_INFORMATION SUPPLIED_.
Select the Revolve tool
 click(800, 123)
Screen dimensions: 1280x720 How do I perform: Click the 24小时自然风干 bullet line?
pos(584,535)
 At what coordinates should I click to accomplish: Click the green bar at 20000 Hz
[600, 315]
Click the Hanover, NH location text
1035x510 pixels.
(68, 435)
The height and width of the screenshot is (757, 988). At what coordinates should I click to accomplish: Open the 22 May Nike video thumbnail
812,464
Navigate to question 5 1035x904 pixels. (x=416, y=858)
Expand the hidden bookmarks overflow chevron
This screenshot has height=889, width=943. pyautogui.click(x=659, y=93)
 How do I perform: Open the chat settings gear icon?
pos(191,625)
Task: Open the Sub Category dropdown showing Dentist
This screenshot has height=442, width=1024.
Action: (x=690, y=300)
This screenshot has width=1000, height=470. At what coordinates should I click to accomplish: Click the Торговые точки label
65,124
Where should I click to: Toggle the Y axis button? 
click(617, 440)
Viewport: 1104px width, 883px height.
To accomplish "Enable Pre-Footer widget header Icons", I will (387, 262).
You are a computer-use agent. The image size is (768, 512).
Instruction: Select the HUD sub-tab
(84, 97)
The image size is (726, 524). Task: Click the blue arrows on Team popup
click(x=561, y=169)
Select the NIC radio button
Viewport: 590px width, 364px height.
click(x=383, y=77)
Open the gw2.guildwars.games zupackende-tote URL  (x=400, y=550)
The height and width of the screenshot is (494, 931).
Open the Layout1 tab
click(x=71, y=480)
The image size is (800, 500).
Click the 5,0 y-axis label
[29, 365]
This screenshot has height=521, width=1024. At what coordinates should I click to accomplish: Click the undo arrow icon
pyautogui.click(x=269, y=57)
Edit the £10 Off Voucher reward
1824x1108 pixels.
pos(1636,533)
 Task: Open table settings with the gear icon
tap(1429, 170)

_EXERCISE BRIEF_. Retype, without any change, the lines from the one containing "Open the gw2.guildwars.games" through the final line of the material above, and no others.

_OUTPUT_.
Open the gw2.guildwars.games zupackende-tote URL  (x=400, y=550)
The height and width of the screenshot is (494, 931).
Open the Layout1 tab
click(x=71, y=480)
The image size is (800, 500).
Click the 5,0 y-axis label
[29, 365]
This screenshot has height=521, width=1024. At what coordinates should I click to accomplish: Click the undo arrow icon
pyautogui.click(x=269, y=57)
Edit the £10 Off Voucher reward
1824x1108 pixels.
pos(1636,533)
 Task: Open table settings with the gear icon
tap(1429, 170)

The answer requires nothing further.